Dans son rapport annuel sur les systèmes fiscaux des États membres 38 ( * ) , la Commission européenne avait rappelé que, pour renforcer la lutte contre la fraude et l'évasion fiscales, la numérisation des systèmes et le renforcement des outils transfrontaliers (échanges automatiques d'information, partage des analyses de données) étaient essentiels. Les rapporteurs spéciaux ne peuvent que partager ces recommandations, qui soutiennent le principe d'une sanctuarisation des crédits - fonctionnement et investissement - alloués au budget informatique des services du contrôle fiscal.

Recommandation 4 (les moyens humains et technologiques) : sanctuariser le budget informatique octroyé à la direction générale des finances publiques, sans retenir dans son mode de calcul les financements apportés par le Fonds pour la transformation de l'action publique. Affiner, dans les rapports budgétaires, la répartition entre dépenses de fonctionnement et dépenses d'investissement en matière informatique.


* 34 Loi n° 78-17 du 6 janvier 1978 relative à l'informatique, aux fichiers et aux libertés.

* 35 Le recouvrement des amendes de circulation et des forfaits de post-stationnement : un système grippé ? Rapport d'information de MM. Thierry CARCENAC et Claude NOUGEIN, fait au nom de la commission des finances, n° 651 (2018-2019) - 10 juillet 2019.

* 36 Il s'agit des données correspondant aux informations qui ne sont pas structurées dans des tables ou référencées.

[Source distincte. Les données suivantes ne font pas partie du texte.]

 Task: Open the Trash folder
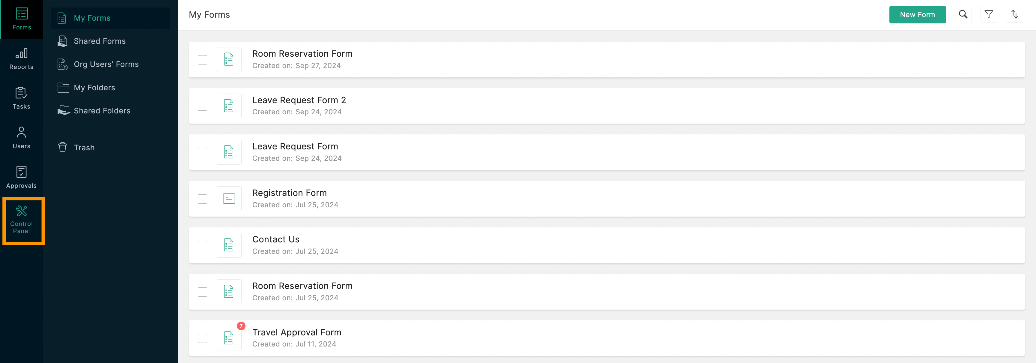click(x=84, y=147)
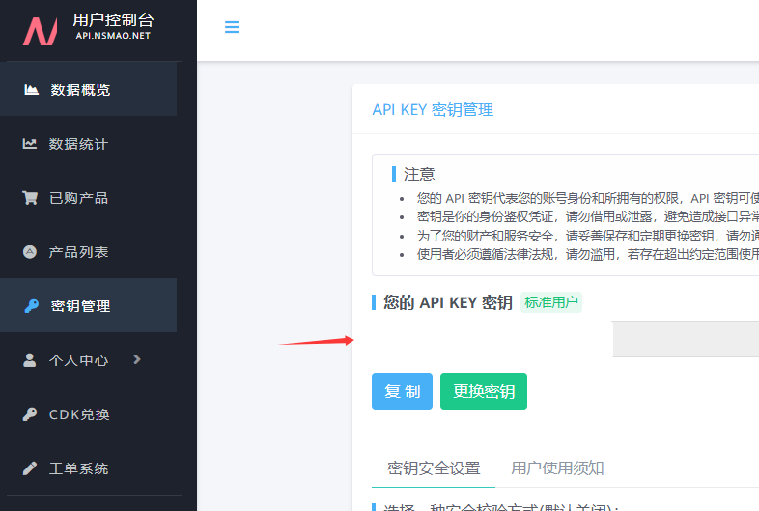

Il s'agit principalement de textes ou d'images.

* 37 Rapport n° 528 (2019-2020) de M. Albéric de MONTGOLFIER, rapporteur général, fait au nom de la commission des finances, déposé le 17 juin 2020. Contributions des rapporteurs spéciaux : mission « Gestion des finances publiques et des ressources humaines », MM. Thierry Carcenac et Claude Nougein, rapporteurs spéciaux.

* 38 European Commission, Tax Policies in the European Union, 2018 Survey.